Upload SSL certs via axapi v3.0

agomez

I have tried using the file/ssl-cert AXAPI 3.0 endpoint to upload an SSL cert, and have so far been unable to with either curl or Ansible.

curl -k -X POST -v \
  https://a10.example./axapi/v3/file/ssl-cert \
  -H "Authorization: A10 ${SIG}" \
  -H 'content-type: application/json' \
  -d '{
"ssl-cert": {
  "file": "example.com.crt",
  "certificate-type":"pem",
  "file-handle": "example.com.crt",
  "action": "import"
  }
}'

The response:

{ 
"response": {
  "status": "fail",
  "err": {
  "code": 1023590403,
  "from": "JSON",
  "msg": "Failed to handle field \"file-handle\". Incorrect file value.",
  "location": "ssl-cert.file-handle"
  }
  }

I see how this would fail, how could curl possibly know to upload this file handle, more so how would the API know to pull that file sitting on my local machine?

Is it not possible to upload an SSL cert via AXAPI? I see remote-file is an option but this does not work for us in our environment.

mdunn

I had a customer exploring this, and ultimately we came up with the following. The cert and key are pushed in two separate calls:

SSL Cert Push

curl -vvv -k -H "Authorization: A10 `./APIauthv3.sh 10.22.10.54`" -F "json=@filessl.json;type=application/json"  -F "file=@local_cert.pem;type=application/octet-stream" https://10.22.10.54/axapi/v3/file/ssl-cert

SSL Key Push

curl -vvv -k -H "Authorization: A10 `./APIauthv3.sh 10.22.10.54`" -F "json=@filessl_key.json;type=application/json"  -F "file=@local_key.pem;type=application/octet-stream" https://10.22.10.54/axapi/v3/file/ssl-key

Attached is the Auth script as well as the filessl and filessl_key json files. The expected response is a HTTP/204. 

axapi-files.zip

tacke

Hi!

This looks much like what I would like to accomplish. Thanks for the zip file with the helpful ideas.

Here's, what's happening for me:

    - endpoint: /axapi/v3/file/ssl-cert
      http_method: POST
      request_body:
        file_name: test-hades-db-cert-2023
        ssl-cert:
          action: import
          file: test-hades-db-cert-2023
          file-handle: hades-db.gsi.de.pem
      response_body:
        response:
          err:
            code: 1023524874
            from: JSON
            location: ssl-cert.action
            msg: Failed to handle json field "action". JSON field cannot be handled. It might be undefined or disabled by other fields.
          status: fail
      status_code: 400

If I remove the action field I get nearly the same error, just for file-handle. If I remove that, I get this:

      response_body:
        response:
          err:
            code: 1023459337
            from: BACKEND
            msg: Backend Error
          status: fail
      status_code: 400

How is this supposed to work?

(This is on ACOS 4.1.4, if that's important?)

mdunn

How are you performing the HTTP Request? I successfully tested this with CURL, but I have not extended the testing to other tools.

tacke

I am using ansible with the official ansible collection from a10 https://galaxy.ansible.com/a10/acos_axapi.

A kind engineer from A10 helped us analyze this in more detail and we finally we found, that the respective module needs file and file_handle being the same.

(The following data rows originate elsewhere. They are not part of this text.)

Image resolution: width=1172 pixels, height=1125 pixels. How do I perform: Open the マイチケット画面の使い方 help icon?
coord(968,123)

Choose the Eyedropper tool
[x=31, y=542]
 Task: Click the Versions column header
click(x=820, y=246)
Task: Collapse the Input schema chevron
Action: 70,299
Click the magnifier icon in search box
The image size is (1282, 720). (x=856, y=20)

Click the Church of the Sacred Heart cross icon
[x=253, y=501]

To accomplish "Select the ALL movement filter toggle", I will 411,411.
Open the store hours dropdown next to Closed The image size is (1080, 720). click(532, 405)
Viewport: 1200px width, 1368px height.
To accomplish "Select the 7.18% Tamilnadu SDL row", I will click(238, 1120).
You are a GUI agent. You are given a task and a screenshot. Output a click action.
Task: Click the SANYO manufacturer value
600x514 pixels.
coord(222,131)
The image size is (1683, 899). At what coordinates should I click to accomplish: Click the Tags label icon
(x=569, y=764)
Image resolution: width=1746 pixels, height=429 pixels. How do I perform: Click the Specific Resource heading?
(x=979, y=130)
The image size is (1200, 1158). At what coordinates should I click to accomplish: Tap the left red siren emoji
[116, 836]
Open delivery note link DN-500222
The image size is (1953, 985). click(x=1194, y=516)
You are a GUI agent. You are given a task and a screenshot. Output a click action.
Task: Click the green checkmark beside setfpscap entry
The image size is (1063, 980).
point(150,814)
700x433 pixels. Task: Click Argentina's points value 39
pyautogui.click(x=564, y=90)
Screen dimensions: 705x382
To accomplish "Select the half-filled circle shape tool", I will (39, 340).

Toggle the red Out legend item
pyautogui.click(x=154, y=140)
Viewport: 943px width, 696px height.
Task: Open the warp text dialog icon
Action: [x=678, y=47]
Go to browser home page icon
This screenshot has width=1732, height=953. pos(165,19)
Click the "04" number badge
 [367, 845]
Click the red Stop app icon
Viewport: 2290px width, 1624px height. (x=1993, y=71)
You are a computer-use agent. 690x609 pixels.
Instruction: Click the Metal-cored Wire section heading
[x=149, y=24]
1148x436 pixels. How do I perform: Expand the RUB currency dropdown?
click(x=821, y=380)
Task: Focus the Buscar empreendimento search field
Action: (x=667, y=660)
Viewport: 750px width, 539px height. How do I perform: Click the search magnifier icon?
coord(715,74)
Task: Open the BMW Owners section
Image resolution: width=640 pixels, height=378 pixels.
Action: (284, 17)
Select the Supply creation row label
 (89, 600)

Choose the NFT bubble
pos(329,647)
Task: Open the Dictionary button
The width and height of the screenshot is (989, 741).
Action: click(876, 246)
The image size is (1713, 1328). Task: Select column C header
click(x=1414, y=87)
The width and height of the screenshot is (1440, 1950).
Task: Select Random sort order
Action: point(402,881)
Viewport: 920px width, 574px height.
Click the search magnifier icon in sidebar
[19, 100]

This looks like this then:

    - name: "Configure SSL Certificate"
      a10.acos_axapi.a10_file_ssl_cert:
        state: present
        action: import
        certificate_type: pem
        file:        "test-cert-2023"
        file_handle: "test-cert-2023"
        file_path: "/tmp/netlb-certs/sometest.pem"

file_handle usually should be the name of the uploaded (source) file. But the ansible module sets the source file name in the POST to be the value of the file attribute here.